TEXT PROVIDED:
- - -

Step 3: Add Custom Fonts to Your Quiz

Typography is a huge part of branding (see the examples of nonbranded vs. branded quizzes below), so being able to use your brand’s fonts in a quiz can make or break the design.

a comparison of a nonbranded quiz vs a branded quiz with custom brand styling

A) Upload and Configure Your Custom Fonts

To use custom fonts in your quiz, upload the font files to Digioh and configure the font in your account. 

If you have the font files, follow this quick tutorial on how to add fonts to your Digioh account. If you’re using Adobe Fonts, the process is different but very easy!

uploading custom fonts with CSS values

After uploading and configuring your custom font, it will appear in the Digioh editor’s font dropdown for use in your quiz.

example of a custom font uploaded to digioh

B) Apply Fonts to All Text Fields and Buttons

After adding fonts to your account, you can apply them to any text, button, or field in the quiz individually. However, to save time, you can apply the font to all text within a box easily. Go to the Main Page > Layout, then scroll down to “Apply Global Font.” Here, choose your font from the dropdown and hit the Apply button.

C) Use a Secondary Font (Optional)

If your brand uses more than one font, you can easily select each element manually and choose a different font.

Because quizzes use consistent elements across each page, you can easily apply settings across your entire quiz with the “Apply Design Settings to” feature. 

applying design settings for multiple custom fonts

Note: make sure your text looks exactly the way you want it to (color, size, weight, letter spacing, etc.) before applying the settings to other fields.

D) Add Extra CSS Styles to Your Quiz

Fonts alone aren’t always enough to keep your typography on-brand. Achieving the right look for your brand’s fonts also involves kerning, tracking, font weight, letter case, etc.

By adding Extra CSS Styles to a text element or button, you can control every aspect of your quiz’s fonts, even beyond what’s built into the Editor.

Examples of commonly-used CSS styles include:

  • font-weight
  • text-transform
  • letter-spacing
  • line-height

The “Apply Design Settings to” feature also applies Extra CSS settings to other fields, so all your custom font settings will carry over to every page of your quiz.

Step 4: Update The Quiz Background

Color is a huge part of branding and, therefore, quiz design. You can use the same background across each question page, or get creative with different looks for different questions. When it comes to quiz backgrounds, there’s no limit to your creativity. 

For example, Andie Swim’s quiz uses different background colors and images but still feels cohesive.

example of a branded quiz with custom fonts and images

To change your quiz’s background color, go to the Layout tab and choose a background color, gradient, or image. If your design uses Edge to Edge, make sure your background is set to “stretch” if you want it to fill the whole screen.

how to change the background settings for a branded quiz

Step 5: Style The Quiz Buttons

If your brand guide doesn’t include button guidelines, look to your website for button styling.

- - -

PARTS OF THE EXERCISE:
a. In the guide on quiz styling, where do you go to apply one font to all the text within a box?
b. Using the guide on quiz styling, explain why fonts alone are not always enough to keep a quiz's typography on-brand.
c. Transcribe a passage from the guide on quiz styling, beginning at the words "B) Apply Fonts" and stopping after the words "a different font.".

MATERIAL PROVIDED:
- - -

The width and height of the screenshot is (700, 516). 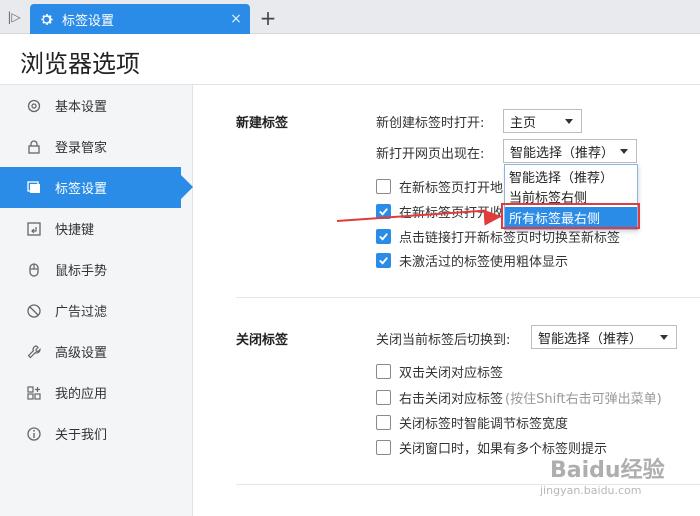 What do you see at coordinates (75, 230) in the screenshot?
I see `sidebar-item-label: 快捷键` at bounding box center [75, 230].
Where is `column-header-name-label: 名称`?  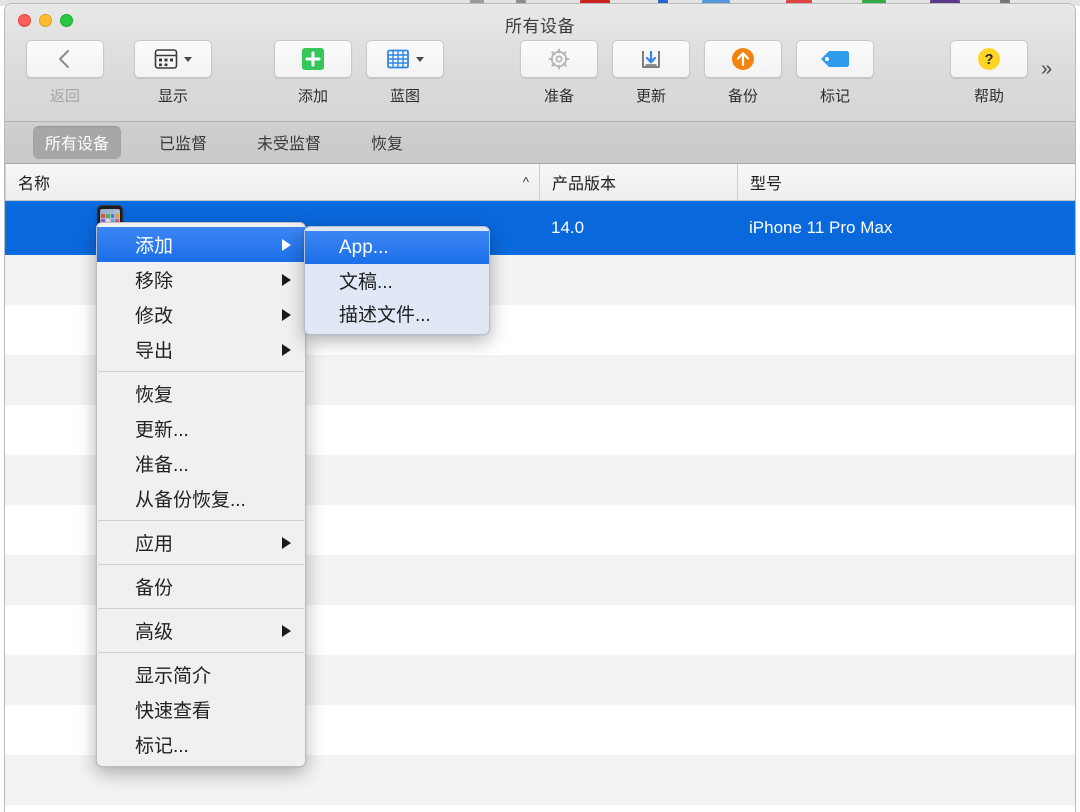 column-header-name-label: 名称 is located at coordinates (34, 184).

- - -

RESULTS BY TASK:
a. Go to Main Page > Layout and scroll down to "Apply Global Font."

b. Getting the right look for a brand's fonts also depends on kerning, tracking, font weight, letter case, and similar details. Adding Extra CSS Styles to a text element or button gives control over these aspects, even beyond what the Editor has built in.

c.
B) Apply Fonts to All Text Fields and Buttons

After adding fonts to your account, you can apply them to any text, button, or field in the quiz individually. However, to save time, you can apply the font to all text within a box easily. Go to the Main Page > Layout, then scroll down to “Apply Global Font.” Here, choose your font from the dropdown and hit the Apply button.

C) Use a Secondary Font (Optional)

If your brand uses more than one font, you can easily select each element manually and choose a different font.